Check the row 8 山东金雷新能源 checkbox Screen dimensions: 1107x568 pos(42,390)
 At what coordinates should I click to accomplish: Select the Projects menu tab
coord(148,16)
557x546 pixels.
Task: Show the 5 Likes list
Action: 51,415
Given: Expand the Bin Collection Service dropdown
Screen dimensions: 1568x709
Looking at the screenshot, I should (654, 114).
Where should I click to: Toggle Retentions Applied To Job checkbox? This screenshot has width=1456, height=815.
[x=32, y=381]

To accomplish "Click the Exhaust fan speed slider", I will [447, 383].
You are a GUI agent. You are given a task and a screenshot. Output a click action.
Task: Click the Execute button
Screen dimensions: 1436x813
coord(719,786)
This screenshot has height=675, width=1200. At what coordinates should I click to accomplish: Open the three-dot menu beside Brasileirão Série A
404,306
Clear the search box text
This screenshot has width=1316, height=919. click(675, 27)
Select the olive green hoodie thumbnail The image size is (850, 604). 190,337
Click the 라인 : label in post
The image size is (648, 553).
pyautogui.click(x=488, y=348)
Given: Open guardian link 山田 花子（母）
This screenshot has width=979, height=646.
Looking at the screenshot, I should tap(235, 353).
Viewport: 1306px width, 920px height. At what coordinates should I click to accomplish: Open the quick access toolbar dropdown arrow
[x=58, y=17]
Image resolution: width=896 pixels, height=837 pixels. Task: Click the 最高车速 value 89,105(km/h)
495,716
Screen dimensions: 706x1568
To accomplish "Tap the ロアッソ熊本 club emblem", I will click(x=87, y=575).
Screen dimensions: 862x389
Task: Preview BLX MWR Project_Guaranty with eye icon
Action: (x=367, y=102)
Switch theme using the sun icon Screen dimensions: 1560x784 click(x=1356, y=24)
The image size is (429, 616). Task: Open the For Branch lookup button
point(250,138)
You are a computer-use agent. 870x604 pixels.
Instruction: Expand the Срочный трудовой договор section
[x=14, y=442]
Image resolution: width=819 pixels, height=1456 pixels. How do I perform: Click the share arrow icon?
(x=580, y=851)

● **TASK ITEM**
From the line that contains "This screenshot has height=675, width=1200." down to the last line of the material above, copy every line word for word, both ends included.

● **OUTPUT FOR THIS EXERCISE**
This screenshot has height=675, width=1200. At what coordinates should I click to accomplish: Open the three-dot menu beside Brasileirão Série A
404,306
Clear the search box text
This screenshot has width=1316, height=919. click(675, 27)
Select the olive green hoodie thumbnail The image size is (850, 604). 190,337
Click the 라인 : label in post
The image size is (648, 553).
pyautogui.click(x=488, y=348)
Given: Open guardian link 山田 花子（母）
This screenshot has width=979, height=646.
Looking at the screenshot, I should tap(235, 353).
Viewport: 1306px width, 920px height. At what coordinates should I click to accomplish: Open the quick access toolbar dropdown arrow
[x=58, y=17]
Image resolution: width=896 pixels, height=837 pixels. Task: Click the 最高车速 value 89,105(km/h)
495,716
Screen dimensions: 706x1568
To accomplish "Tap the ロアッソ熊本 club emblem", I will click(x=87, y=575).
Screen dimensions: 862x389
Task: Preview BLX MWR Project_Guaranty with eye icon
Action: (x=367, y=102)
Switch theme using the sun icon Screen dimensions: 1560x784 click(x=1356, y=24)
The image size is (429, 616). Task: Open the For Branch lookup button
point(250,138)
You are a computer-use agent. 870x604 pixels.
Instruction: Expand the Срочный трудовой договор section
[x=14, y=442]
Image resolution: width=819 pixels, height=1456 pixels. How do I perform: Click the share arrow icon?
(x=580, y=851)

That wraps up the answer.